The negative plate is filled, in like manner, with precipitated lead. This lead is made by putting a strip of zinc into a standard solution of acetate of lead, and crystals will then form on the zinc. These will be very thin, and will adhere together, firmly, forming a porous mass. This, when saturated and kept under water for a short time, may be put into the openings of the negative plate.Fig. 63. Assemblage of Accumulator Plates
The next step is to put these plates in position to form a battery. In Fig. 63 is shown a collection of plates connected together
For simplicity in illustrating, the cell is made up of glass, porcelain, or hard rubber, with five plates (A), A, A representing the negative and B, B the positive plates. A base of grooved strips (C, C) is placed in the batteries of the cell to receive the lower ends of the plates.
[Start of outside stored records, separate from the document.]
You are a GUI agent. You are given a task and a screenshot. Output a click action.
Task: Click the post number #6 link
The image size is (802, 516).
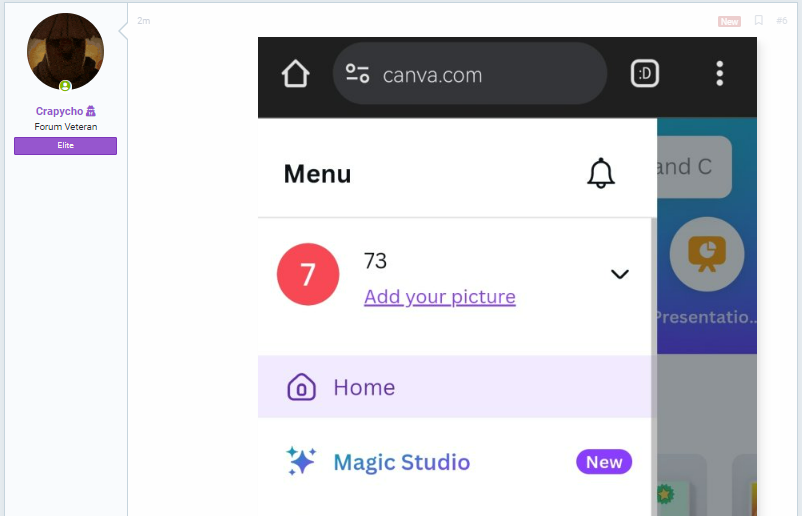pos(781,20)
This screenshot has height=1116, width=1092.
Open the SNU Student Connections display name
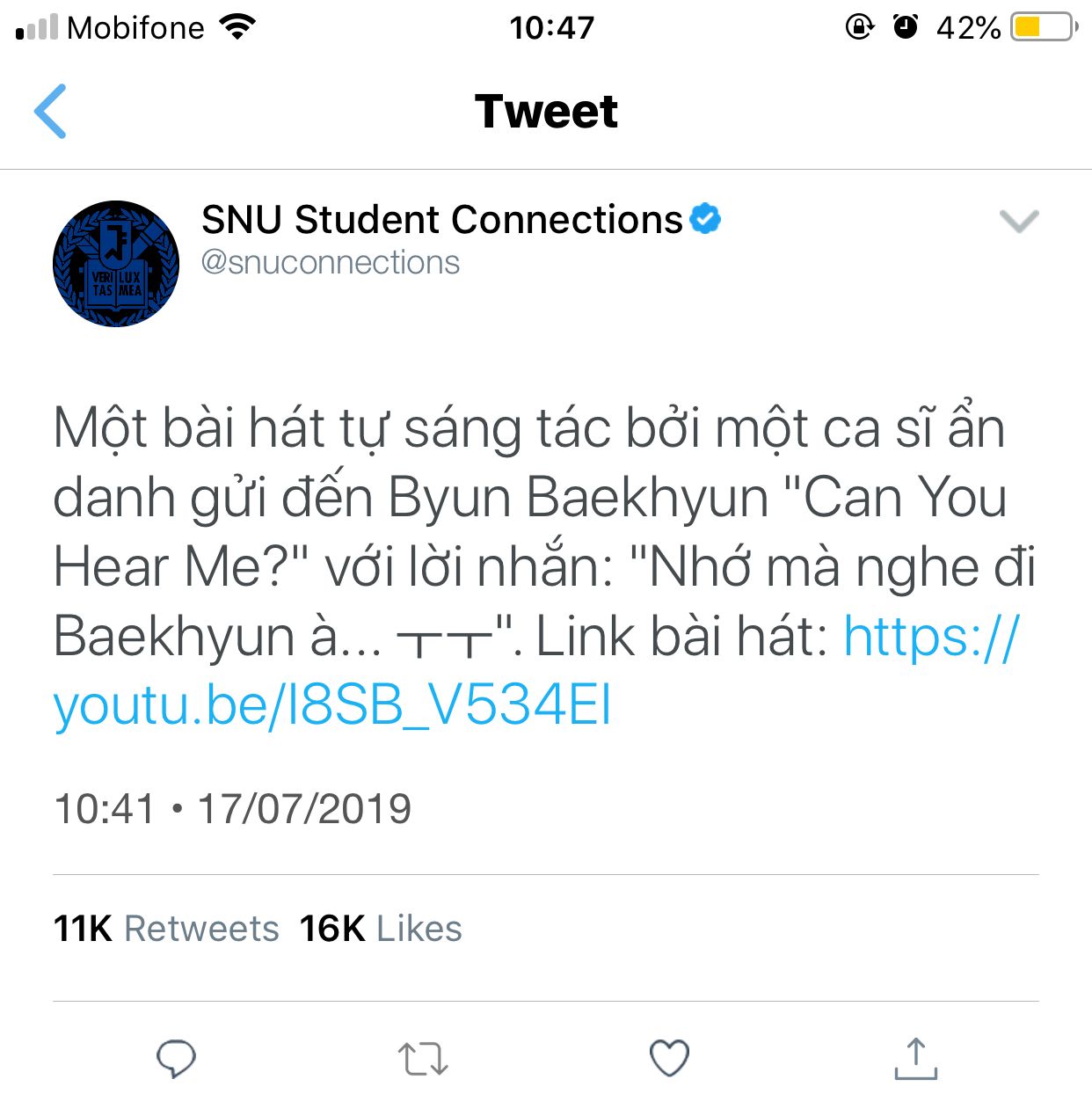pyautogui.click(x=442, y=219)
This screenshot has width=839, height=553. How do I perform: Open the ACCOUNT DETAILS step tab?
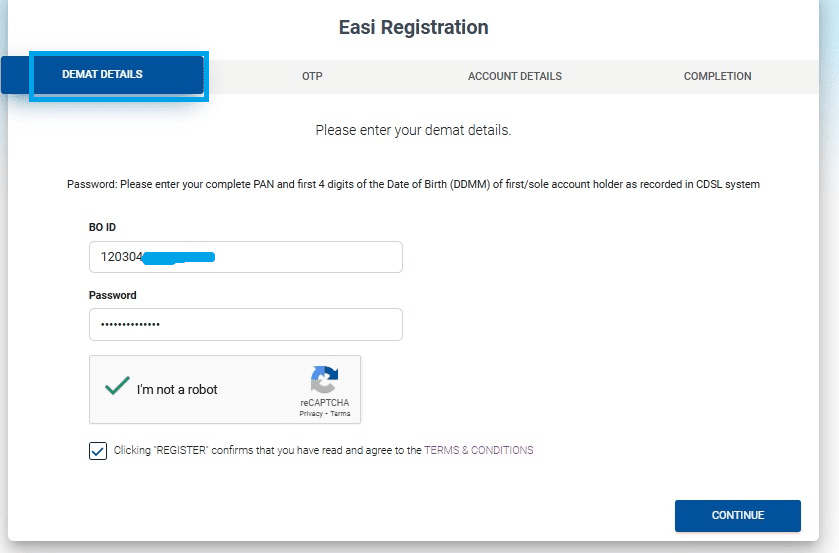point(514,76)
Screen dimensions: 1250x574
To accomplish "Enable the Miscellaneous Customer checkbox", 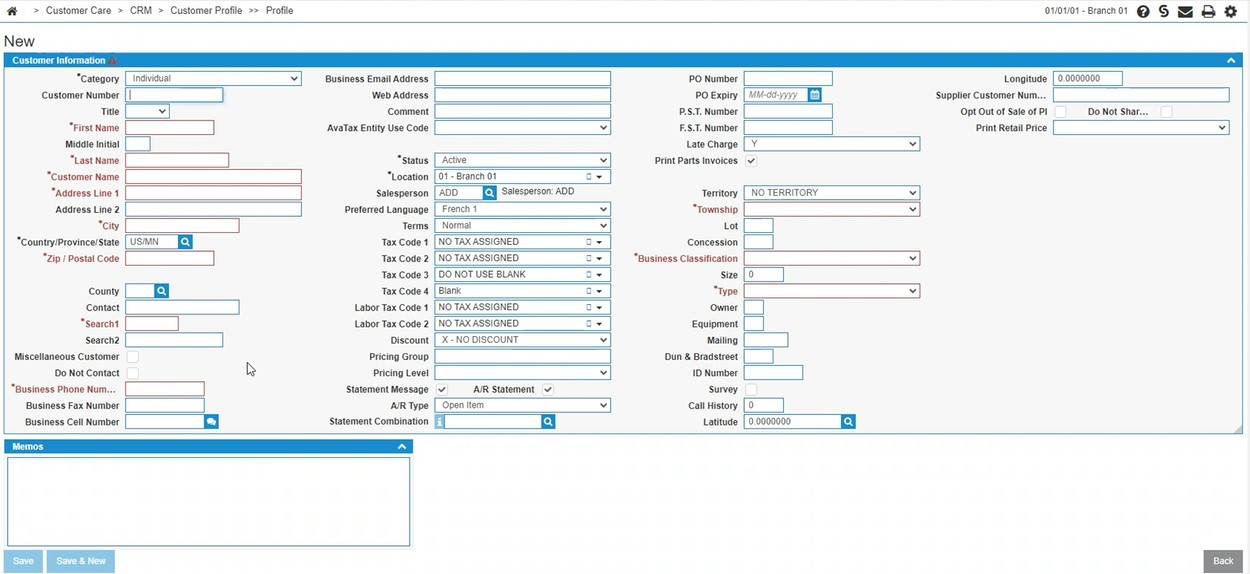I will tap(132, 357).
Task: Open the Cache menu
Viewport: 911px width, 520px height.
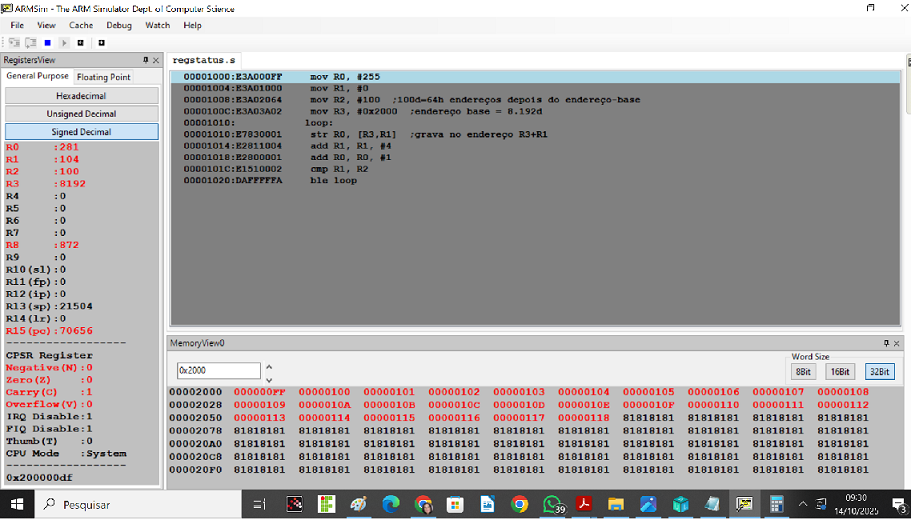Action: coord(81,25)

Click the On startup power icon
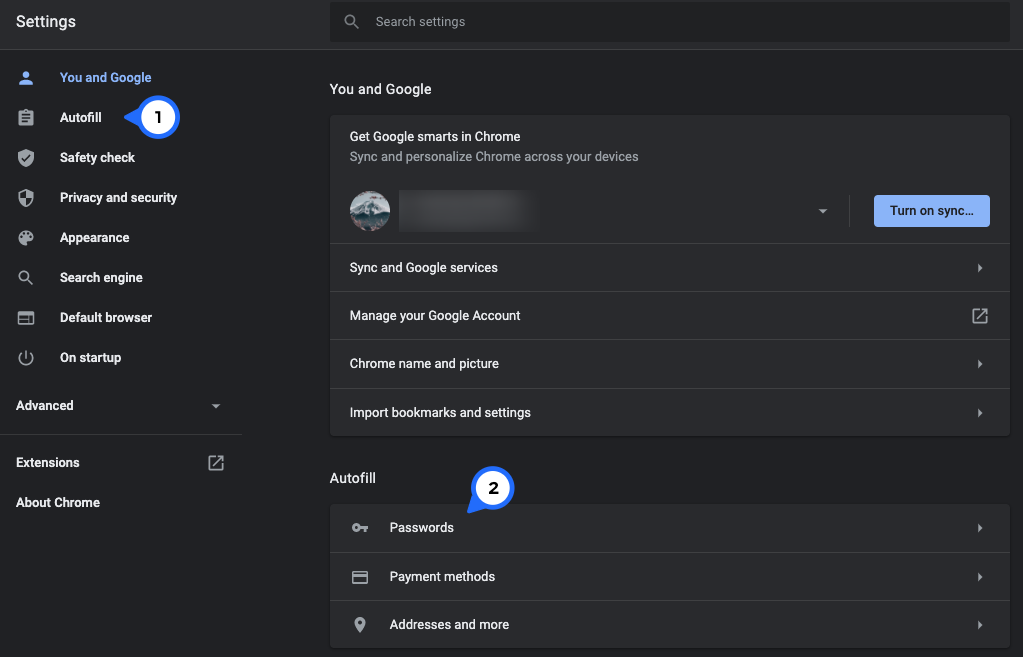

The positive plates are held apart by means of a short section of tubing (D), which is clamped and held within the plates by a bolt (E), this bolt also being designed to hold the terminal strip (F).
In like manner, the negative plates are held apart by the two tubular sections (G), each of which is of the same length as the section D of the positives. The bolt (H) holds the negatives together as well as the terminal (I). The terminals should be lead strips, and it would be well, owing to the acid fumes which are formed, to coat all brass work, screws, etc., with paraffine wax.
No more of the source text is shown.